Weeks later while Danny was out of town I decided I would pee one last pregnancy stick in my cabinet for old times sake, and much to my surprise for the first time I saw this faint little second line, I didn't let myself get two excited because the line was fairly faint but I did know I had probably peed on enough of those things to take out stock in first response and never-not once was there a second line. I called a girl-friend to explain- she she prompted me to go by two more. So I jumped in my car, ran to Walgreen's and bought 3 just to be safe :) . When I walked in the door Danny was home from being out of town for graduation. I decided not to say anything until I was sure. So, later that night I tested again, and again I saw two lines. The next morning I tested again and there was still a 2ND line. At this point was pretty sure it had to real, I was pregnant!! I didn't know how this was possible...the last I heard I wouldn't be able to get pregnant on my own with seeing a specialist??? I knew it had to be God! I called my Doctor that Monday morning and told him, he had me come in for some blood work to confirm the pregnancy and make sure everything else looked good. That night I told Danny that I wanted to give him a graduation present and go to dinner, I couldn't hold it in one more second. I actually couldn't even believe I'd managed to keep it to myself at all :). I picked up a cake on the way that said "Congrats Dad!!" At dinner I asked if I could pray real quick before out food came. At the end of my prayer I said,"And Lord please help our little baby grow strong and healthy-A-men!" Unfortunately Danny was too busy watching the cake get set out that he failed to notice the end of my prayer. Instead he just looked at the cake and said with a confused tone "Congrats Dad?" I don't get it? So I just kept smiling at him hoping he could put two and two together. Finally he was like," Are you pregnant?" I was like Yep! Poor kid was so confused he was like "How?" I was told him I really shouldn't have to explain that to you. Apparently he was just as shocked as I was, with all the bad news we had gotten the month before I think we both had just excepted that it would be awhile before we got to say or hear those words.

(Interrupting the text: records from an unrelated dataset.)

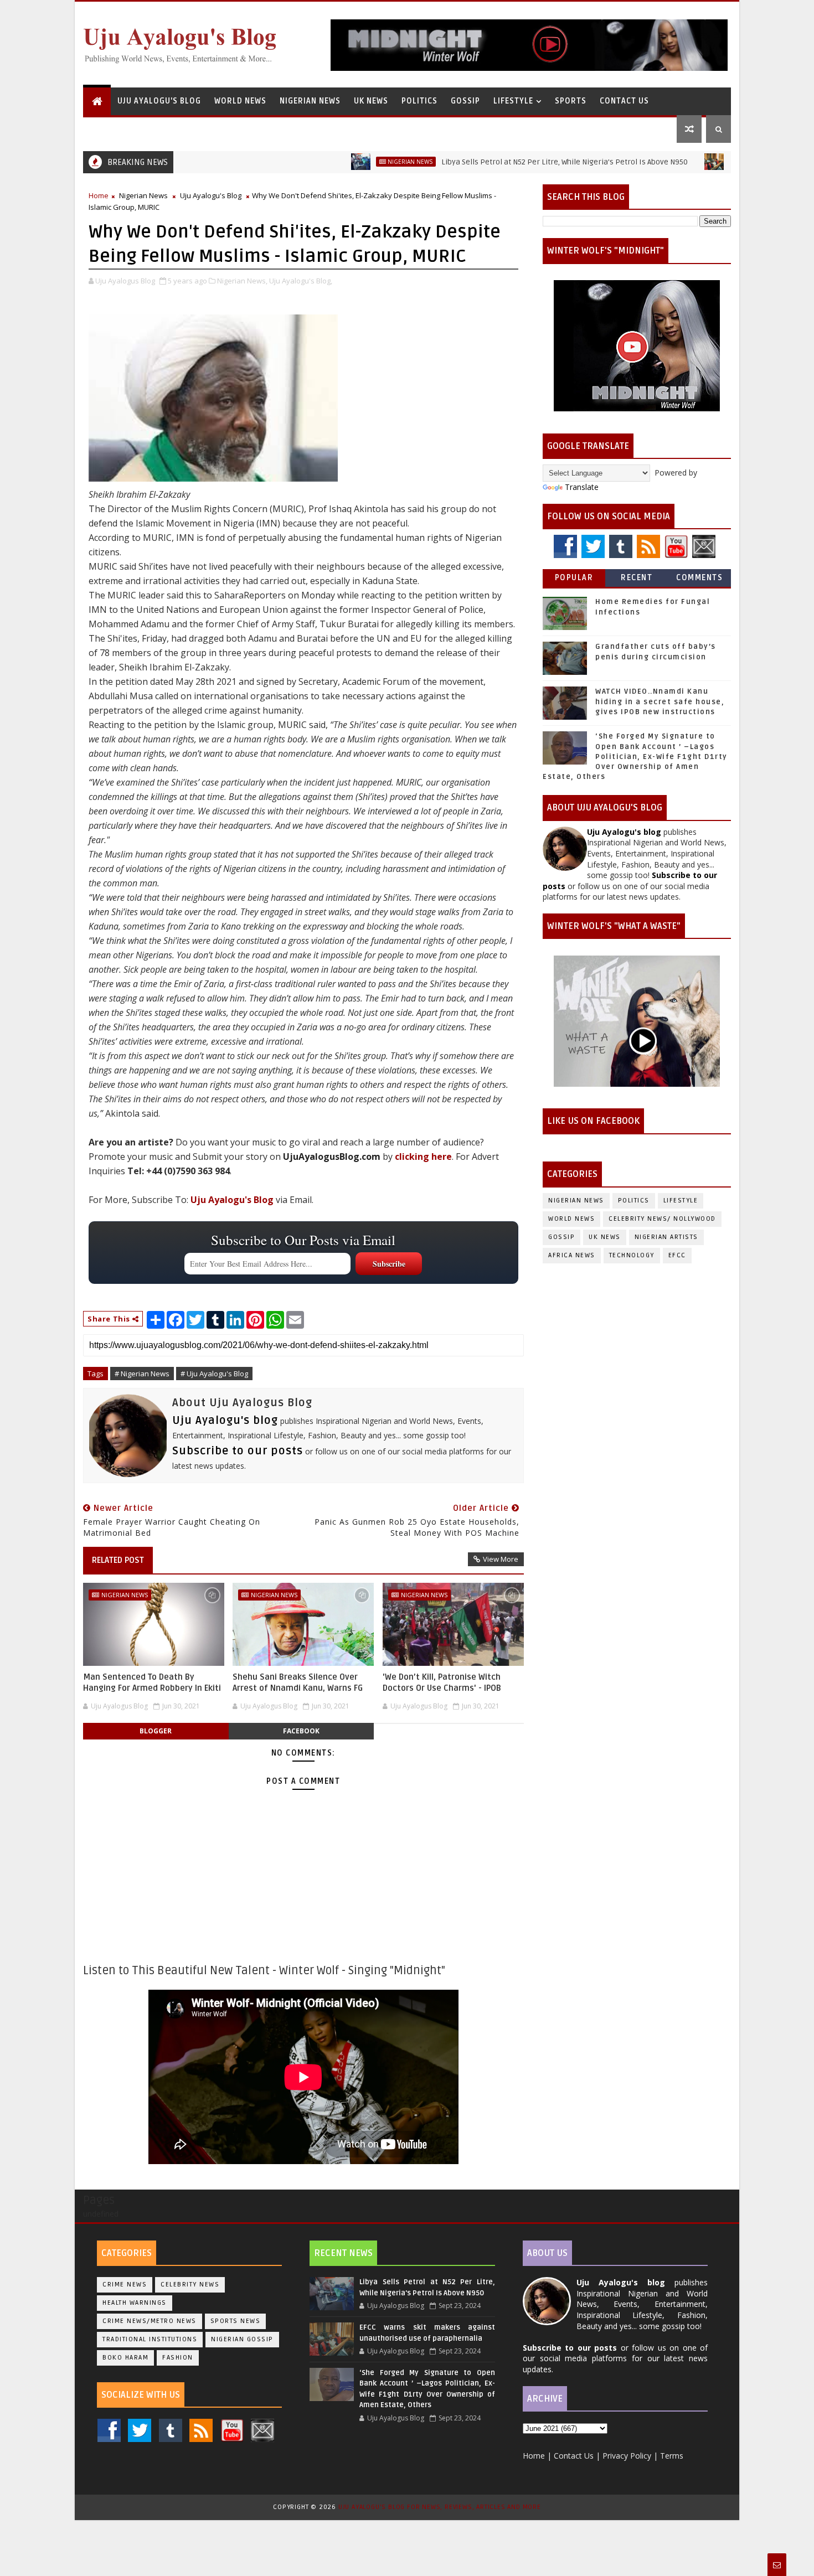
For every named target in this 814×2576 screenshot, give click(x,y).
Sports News (235, 2321)
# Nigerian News (142, 1374)
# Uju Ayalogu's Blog (214, 1374)
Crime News (124, 2284)
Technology (632, 1255)
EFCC (677, 1255)
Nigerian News (310, 101)
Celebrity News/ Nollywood (662, 1219)
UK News (371, 101)
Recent (636, 577)
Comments (699, 577)
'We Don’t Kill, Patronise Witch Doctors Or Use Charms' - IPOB (442, 1682)
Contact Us (624, 101)
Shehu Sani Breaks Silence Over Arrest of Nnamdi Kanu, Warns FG (298, 1682)
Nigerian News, (242, 281)
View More (500, 1559)
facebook (301, 1731)
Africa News (571, 1255)
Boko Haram (125, 2357)
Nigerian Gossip (242, 2339)
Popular (574, 577)
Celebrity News (190, 2284)
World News (240, 101)
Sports (570, 101)
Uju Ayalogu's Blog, (300, 281)
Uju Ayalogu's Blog (159, 101)
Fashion (177, 2357)
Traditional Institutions (149, 2339)
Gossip (465, 101)
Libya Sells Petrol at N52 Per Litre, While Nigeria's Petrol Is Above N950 (497, 162)
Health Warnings (134, 2303)
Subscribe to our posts (237, 1451)
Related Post (118, 1560)
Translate (582, 487)
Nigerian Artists (666, 1237)
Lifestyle (513, 101)
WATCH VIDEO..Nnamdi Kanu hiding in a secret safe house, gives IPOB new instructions (659, 701)
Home (99, 195)
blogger (156, 1731)
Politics (419, 101)
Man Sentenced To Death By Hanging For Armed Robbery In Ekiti (152, 1682)
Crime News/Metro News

God is so good. Bigger then test, blood work, fallopian tubs and MRI's. :)

2 comments:

Anonymous said...

WOW! What an amazing story! Miracles can happen to those who Love the Lord--BLESSED are they that believe on Him!! =) I am so HAPPY for you both and am looking forward to seeing your little baby really soon!!! Best wishes and God Bless!!! Only 6 more months--I am sure it will go by quickly!! Much Love!!! =)
Mary Beth (Roberts) Barrows

Shell said...

Hi, I stumbled on your blog from Christy's. I cried tears of joy as I read this post. God is great!!!